--- TASK ---
Search the material below for the word "Physics". Copy every line that has it.

--- EXERCISE MATERIAL ---
= = =

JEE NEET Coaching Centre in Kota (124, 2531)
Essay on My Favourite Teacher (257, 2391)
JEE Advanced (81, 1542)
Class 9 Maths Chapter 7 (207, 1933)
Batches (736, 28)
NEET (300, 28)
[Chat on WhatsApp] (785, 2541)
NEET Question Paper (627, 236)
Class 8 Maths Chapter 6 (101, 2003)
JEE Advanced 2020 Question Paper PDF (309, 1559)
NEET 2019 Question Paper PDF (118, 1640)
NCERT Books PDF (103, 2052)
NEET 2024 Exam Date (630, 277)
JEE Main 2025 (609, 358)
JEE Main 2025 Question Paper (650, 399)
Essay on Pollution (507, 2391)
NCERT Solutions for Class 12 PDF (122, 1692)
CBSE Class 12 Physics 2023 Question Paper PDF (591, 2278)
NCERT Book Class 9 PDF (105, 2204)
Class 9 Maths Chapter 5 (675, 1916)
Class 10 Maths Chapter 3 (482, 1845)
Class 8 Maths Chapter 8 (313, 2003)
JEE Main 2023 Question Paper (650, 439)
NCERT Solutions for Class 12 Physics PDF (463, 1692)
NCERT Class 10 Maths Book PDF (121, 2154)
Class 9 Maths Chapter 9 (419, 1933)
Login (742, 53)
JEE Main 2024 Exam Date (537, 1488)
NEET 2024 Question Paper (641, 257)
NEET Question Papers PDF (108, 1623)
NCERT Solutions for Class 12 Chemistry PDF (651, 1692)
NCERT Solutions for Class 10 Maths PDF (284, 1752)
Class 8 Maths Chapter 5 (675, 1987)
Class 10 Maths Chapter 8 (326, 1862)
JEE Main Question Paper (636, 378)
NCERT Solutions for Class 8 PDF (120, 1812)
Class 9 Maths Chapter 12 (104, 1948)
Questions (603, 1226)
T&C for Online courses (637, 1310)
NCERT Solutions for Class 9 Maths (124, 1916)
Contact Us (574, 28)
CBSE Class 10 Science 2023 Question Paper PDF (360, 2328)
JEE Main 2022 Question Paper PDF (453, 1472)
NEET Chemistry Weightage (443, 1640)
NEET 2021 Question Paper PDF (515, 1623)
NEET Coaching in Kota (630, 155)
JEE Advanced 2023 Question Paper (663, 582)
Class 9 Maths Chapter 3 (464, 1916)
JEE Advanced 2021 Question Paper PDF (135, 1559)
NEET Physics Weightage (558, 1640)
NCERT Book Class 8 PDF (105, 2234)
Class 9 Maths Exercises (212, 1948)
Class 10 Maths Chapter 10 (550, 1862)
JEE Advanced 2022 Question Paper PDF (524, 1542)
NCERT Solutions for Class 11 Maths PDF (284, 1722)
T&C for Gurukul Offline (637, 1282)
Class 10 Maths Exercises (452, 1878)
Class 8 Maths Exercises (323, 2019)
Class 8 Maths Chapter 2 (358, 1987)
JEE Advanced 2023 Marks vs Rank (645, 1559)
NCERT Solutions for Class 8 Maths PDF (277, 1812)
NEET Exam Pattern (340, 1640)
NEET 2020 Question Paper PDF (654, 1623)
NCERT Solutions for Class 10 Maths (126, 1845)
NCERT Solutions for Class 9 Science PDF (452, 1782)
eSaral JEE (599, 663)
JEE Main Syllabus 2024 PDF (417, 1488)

= = =

--- EXERCISE RESULT ---
CBSE Class 12 Physics 2023 Question Paper PDF (591, 2278)
NCERT Solutions for Class 12 Physics PDF (463, 1692)
NEET Physics Weightage (558, 1640)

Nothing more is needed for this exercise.